Pretreatment hypothesis is currently not validated in prospective randomized controlled trials (CREDO, PRAGUE-8, ARMYDA-5), thereby calling into question the Class I recommendation (benefit greatly exceeds risk) endorsed by the guidelines.
Guidelines that are not supported by evidence can misinform future research and mislead clinical practice.
I am curious about the use of IV IIb/IIIa receptor antagonists to “bridge the gap” in high-risk patients.
Since the EARLY-ACS trial (about 75% of patients in this trial received early clopidogrel), I have not been routinely using the IIb/IIIa antagonists early in NSTEMI, and leave this decision to the interventional cardiologists once the patient gets to the cath lab across town.

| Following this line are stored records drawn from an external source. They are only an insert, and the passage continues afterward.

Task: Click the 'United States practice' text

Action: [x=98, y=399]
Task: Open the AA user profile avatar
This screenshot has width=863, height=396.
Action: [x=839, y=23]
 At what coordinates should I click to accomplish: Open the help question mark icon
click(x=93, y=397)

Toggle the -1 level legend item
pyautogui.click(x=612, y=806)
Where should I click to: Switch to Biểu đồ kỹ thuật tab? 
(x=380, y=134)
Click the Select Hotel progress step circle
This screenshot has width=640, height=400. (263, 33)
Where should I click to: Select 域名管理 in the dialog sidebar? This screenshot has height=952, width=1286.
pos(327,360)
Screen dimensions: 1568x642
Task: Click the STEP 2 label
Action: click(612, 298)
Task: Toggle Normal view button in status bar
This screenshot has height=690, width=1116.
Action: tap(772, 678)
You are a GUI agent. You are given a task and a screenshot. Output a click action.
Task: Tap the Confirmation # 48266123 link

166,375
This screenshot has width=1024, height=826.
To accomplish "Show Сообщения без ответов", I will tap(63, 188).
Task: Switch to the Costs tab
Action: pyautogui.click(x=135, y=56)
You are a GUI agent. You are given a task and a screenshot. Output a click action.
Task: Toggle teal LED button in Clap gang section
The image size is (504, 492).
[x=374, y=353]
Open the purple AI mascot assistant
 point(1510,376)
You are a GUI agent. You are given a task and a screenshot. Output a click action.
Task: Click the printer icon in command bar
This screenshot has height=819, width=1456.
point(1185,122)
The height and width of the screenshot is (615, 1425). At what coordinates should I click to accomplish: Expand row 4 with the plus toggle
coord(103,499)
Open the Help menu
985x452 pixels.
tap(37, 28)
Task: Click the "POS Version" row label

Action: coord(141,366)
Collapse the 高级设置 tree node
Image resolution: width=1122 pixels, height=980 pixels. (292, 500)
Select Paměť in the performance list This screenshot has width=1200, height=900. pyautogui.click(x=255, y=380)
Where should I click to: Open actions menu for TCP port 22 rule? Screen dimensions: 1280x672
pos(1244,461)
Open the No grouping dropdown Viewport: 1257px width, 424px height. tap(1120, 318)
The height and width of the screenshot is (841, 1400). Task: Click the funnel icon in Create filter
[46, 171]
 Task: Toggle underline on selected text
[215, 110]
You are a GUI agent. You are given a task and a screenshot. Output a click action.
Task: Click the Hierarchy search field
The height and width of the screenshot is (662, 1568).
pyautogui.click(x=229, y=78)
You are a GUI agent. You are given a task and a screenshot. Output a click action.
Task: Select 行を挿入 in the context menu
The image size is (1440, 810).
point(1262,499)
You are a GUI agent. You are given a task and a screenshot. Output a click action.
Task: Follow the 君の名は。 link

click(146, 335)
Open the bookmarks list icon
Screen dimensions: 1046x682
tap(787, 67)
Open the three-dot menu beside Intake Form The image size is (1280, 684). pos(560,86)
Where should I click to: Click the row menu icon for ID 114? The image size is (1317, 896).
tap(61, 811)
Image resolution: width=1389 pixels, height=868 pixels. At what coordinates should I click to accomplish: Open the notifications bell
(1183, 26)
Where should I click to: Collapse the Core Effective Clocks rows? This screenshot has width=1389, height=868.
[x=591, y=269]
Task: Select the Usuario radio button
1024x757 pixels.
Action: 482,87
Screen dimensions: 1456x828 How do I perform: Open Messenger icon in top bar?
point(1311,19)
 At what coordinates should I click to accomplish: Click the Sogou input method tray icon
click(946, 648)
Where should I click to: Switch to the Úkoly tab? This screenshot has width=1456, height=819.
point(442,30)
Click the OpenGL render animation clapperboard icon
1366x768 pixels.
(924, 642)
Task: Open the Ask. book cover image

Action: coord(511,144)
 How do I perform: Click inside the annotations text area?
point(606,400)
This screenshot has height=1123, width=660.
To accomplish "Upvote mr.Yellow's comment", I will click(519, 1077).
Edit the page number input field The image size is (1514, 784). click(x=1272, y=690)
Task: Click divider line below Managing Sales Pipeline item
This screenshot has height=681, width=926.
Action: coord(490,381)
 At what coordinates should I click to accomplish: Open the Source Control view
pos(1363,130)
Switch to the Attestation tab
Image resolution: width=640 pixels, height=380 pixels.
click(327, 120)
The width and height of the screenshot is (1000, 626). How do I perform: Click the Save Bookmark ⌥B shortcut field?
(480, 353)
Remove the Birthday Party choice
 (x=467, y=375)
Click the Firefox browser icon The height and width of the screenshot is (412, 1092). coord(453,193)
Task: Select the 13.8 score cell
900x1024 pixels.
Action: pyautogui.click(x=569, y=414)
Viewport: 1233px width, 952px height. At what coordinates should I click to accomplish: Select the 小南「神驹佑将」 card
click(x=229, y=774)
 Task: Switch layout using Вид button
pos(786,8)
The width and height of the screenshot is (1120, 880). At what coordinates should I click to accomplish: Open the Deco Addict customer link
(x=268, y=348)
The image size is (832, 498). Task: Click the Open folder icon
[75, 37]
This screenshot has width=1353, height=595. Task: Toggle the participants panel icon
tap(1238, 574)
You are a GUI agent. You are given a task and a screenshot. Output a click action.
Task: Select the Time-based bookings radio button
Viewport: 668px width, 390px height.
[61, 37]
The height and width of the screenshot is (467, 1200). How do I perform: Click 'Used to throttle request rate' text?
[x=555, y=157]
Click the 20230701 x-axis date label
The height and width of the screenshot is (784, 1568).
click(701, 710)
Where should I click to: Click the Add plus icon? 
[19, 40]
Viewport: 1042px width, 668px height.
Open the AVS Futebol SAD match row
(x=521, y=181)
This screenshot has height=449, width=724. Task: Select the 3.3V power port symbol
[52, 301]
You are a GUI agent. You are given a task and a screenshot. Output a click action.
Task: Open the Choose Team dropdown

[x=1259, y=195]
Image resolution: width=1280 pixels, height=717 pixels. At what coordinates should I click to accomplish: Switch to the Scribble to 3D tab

Is there evidence that this may not be the best strategy?
Competing interests pertaining specifically to this post, comment, or both:
none
The EARLY-ACS trial results were consistent with the findings in ACUITY trial that suggested no advantage for “upstream” use of GP IIb/IIIa inhibitors compared with “downstream”
use in the Cath lab.
So your treatment strategy is supported by evidence.
However, neither of these trials was designed to address clopidogrel pretreatment.
I am therefore hesitant to draw any inferences regarding clopidogrel pretreatment from these trials.